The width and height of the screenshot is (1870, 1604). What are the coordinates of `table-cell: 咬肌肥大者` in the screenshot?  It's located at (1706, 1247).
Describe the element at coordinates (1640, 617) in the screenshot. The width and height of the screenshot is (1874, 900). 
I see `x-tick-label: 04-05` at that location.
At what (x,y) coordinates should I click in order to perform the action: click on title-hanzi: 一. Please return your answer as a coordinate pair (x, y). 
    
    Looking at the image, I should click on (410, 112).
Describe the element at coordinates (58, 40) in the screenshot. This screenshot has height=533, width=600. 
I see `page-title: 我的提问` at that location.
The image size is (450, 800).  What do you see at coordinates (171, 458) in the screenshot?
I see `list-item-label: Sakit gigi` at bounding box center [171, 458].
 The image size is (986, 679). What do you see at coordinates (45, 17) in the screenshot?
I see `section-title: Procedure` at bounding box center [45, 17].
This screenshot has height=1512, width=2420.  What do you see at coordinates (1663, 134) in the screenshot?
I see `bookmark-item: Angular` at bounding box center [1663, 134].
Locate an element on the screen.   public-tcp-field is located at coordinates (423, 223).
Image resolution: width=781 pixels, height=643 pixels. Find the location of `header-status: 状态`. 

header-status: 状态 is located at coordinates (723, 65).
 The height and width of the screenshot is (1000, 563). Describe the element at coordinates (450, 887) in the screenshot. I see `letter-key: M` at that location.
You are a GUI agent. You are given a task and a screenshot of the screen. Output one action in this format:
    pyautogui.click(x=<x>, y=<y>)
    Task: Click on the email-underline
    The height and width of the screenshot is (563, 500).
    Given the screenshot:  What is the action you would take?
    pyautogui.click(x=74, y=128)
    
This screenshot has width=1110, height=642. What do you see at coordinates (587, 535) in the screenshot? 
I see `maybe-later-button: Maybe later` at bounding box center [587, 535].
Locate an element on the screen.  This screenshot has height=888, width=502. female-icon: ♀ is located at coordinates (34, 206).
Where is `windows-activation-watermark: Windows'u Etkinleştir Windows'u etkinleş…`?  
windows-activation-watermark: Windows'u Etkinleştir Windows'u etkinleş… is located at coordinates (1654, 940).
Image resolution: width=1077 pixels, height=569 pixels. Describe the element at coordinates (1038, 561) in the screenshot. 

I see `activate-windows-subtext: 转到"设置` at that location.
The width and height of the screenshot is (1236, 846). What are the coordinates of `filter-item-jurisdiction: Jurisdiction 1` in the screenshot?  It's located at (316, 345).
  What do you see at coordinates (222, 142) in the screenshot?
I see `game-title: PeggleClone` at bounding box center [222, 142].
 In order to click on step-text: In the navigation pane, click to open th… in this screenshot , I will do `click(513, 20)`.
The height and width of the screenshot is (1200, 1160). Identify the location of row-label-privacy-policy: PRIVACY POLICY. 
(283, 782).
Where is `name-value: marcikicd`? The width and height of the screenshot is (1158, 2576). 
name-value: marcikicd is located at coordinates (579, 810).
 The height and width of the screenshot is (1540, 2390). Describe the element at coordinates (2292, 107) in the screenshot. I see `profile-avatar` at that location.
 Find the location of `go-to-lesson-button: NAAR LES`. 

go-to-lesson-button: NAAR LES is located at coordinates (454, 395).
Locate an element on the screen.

········

## What is required
Show every line of the material above that contains the string "etkinleş", matching upper and lower case exactly.

## Solution for this exercise
Where is `windows-activation-watermark: Windows'u Etkinleştir Windows'u etkinleş…`?  
windows-activation-watermark: Windows'u Etkinleştir Windows'u etkinleş… is located at coordinates (1654, 940).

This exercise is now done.